With e-payment at the forefront, Clement Lee, Principal Consulting Security Architect, Asia Pacific at Check Point, warned: “This is a great opportunity for both shoppers and hackers to get a great deal. Any means of communication can be easily masqueraded as any legitimate retailer and could scam the public to fall for their trap.” 

It is especially during this frenzy period that shoppers should be mindful about clicking on any links – or even any part of the message – sent through any digital communication means. They should validate directly with the actual retailer (or website).

“This will be harder when it comes to spear phishing attacks (i.e. personalized, time limited for offers),” said Lee. “Please exercise caution and discretion when tempted to interact with such means of communications.”

His advice: “The golden rule always applies – if a deal is too good to be true, it is most likely a scam. Extra precaution is highly encouraged to prevent one from being part of a hacker’s ‘great deal’. Happy shopping!”

Online credit card skimming is another danger. Tim Mackey, Principal Security Strategist, Synopsys Software Integrity Group, explained: “Online credit card skimming differs from the physical skimming practices most people have heard about in that there isn’t an obvious way the average person will be able to identify if or when a website has been compromised.”

The only potential tell-tale sign might be that the website itself doesn’t look quite right, although more sophisticated attacks can make differentiating between a fake site and a legitimate one challenging.

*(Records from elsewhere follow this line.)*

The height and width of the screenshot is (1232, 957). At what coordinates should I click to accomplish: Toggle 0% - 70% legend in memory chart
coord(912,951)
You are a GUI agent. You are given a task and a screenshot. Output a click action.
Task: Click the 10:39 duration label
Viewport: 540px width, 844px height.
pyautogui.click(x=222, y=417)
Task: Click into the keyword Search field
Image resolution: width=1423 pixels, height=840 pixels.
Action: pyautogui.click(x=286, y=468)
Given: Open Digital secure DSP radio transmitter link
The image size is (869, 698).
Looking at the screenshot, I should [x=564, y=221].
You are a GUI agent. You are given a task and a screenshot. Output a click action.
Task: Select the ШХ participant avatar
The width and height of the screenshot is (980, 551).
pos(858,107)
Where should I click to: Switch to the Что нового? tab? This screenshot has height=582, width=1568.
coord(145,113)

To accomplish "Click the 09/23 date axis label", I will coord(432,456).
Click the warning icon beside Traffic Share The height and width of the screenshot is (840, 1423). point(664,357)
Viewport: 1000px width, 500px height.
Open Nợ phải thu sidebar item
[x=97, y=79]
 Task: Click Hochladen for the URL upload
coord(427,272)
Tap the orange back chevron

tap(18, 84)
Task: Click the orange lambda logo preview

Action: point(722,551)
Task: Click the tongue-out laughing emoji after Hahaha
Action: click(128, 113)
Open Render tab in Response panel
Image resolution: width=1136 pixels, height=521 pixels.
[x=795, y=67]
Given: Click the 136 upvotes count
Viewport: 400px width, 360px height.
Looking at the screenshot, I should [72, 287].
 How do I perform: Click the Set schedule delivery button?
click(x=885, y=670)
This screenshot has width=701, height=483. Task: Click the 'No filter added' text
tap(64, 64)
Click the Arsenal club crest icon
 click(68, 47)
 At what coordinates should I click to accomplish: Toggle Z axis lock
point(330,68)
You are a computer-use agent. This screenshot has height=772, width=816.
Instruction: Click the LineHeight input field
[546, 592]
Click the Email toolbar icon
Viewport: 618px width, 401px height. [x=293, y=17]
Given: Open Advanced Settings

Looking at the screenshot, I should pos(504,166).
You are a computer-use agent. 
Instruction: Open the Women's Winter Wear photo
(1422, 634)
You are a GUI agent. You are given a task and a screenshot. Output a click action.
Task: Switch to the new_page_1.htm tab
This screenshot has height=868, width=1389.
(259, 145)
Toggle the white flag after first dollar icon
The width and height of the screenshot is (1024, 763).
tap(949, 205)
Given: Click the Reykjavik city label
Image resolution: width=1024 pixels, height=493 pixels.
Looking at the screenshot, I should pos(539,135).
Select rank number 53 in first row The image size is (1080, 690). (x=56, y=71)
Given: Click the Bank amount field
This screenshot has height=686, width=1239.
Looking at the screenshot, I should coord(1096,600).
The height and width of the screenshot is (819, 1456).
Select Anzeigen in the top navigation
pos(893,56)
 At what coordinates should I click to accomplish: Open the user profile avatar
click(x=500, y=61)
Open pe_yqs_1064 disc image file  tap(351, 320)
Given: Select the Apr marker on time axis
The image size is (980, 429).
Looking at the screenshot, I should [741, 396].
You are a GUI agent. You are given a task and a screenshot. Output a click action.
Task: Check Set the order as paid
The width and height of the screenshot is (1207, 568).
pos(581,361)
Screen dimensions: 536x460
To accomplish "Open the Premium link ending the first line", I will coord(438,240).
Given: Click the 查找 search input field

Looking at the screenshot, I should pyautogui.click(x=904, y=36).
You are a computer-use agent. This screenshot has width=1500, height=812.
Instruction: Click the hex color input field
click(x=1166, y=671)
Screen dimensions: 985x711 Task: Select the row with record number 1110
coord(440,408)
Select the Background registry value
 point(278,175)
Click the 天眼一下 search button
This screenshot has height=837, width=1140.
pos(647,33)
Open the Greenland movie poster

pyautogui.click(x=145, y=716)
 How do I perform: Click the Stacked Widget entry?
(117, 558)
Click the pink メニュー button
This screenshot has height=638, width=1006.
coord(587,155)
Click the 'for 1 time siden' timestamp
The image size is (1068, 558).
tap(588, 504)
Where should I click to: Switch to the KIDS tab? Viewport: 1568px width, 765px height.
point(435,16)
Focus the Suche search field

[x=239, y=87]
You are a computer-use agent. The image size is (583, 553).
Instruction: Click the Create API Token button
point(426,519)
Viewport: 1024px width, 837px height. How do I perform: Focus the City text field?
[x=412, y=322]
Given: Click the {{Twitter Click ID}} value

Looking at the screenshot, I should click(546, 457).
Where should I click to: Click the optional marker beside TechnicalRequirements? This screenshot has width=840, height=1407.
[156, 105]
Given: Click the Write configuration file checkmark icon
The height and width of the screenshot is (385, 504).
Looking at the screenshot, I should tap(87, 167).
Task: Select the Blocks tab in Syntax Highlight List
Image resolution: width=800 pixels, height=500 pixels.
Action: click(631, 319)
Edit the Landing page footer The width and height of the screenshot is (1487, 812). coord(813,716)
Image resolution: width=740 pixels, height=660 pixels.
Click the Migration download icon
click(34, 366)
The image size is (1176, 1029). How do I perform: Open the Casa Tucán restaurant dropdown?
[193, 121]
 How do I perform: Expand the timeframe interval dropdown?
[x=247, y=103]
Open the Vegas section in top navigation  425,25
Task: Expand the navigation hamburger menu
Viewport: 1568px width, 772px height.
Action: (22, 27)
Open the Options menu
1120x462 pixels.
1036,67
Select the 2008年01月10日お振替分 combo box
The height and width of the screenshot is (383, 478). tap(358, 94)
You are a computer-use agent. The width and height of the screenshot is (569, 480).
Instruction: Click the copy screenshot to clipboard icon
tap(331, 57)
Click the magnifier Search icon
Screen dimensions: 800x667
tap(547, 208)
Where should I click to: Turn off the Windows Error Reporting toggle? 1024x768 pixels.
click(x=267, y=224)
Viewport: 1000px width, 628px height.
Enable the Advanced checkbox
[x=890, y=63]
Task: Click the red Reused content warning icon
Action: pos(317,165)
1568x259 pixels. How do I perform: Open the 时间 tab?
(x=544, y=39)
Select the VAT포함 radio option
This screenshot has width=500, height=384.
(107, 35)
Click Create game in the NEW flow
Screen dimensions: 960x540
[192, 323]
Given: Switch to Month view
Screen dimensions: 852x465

So, with the absence of tell-tale signs of compromise, Mackey’s advice is that consumers should invest in protections for how they manage their credit cards rather than looking at the websites themselves. From recent history, we know that companies as well recognized as Forbes, British Airways, MyPillow and many hundreds of others aren’t immune from attack.

Tips for the season

According to Mackey, shoppers wishing to protect themselves from such attacks should think about:

  • Not storing their credit card information on any website. That’s because if the website could be hacked to install skimming software, it can probably be hacked to collect credit card information other ways
  • Using a third party one-time use payment method such as Apple Pay, Google Wallet or PayPal – however, they should confirm that the prompt from the webpage presented by their chosen payment method looks and behaves normally. That’s because if the website could be hacked to install skimmers, then it likely can be hacked to redirect users to a fake payment portal
  • Enabling purchase alerts on all credit cards. This allows for immediate monitoring of purchases and helps shorten the length of time malicious actors can use a stolen card
  • Disabling international purchases for all credit cards. This not only limits the ability for malicious actors to profit from the card, but also enables law enforcement to better prosecute perpetrators
  • Only making purchases at home or when connected to your cellular provider’s network. While coffee shops or other free WiFi locations are convenient, they carry the risk that someone has poisoned the DNS settings and can divert users to fake sites.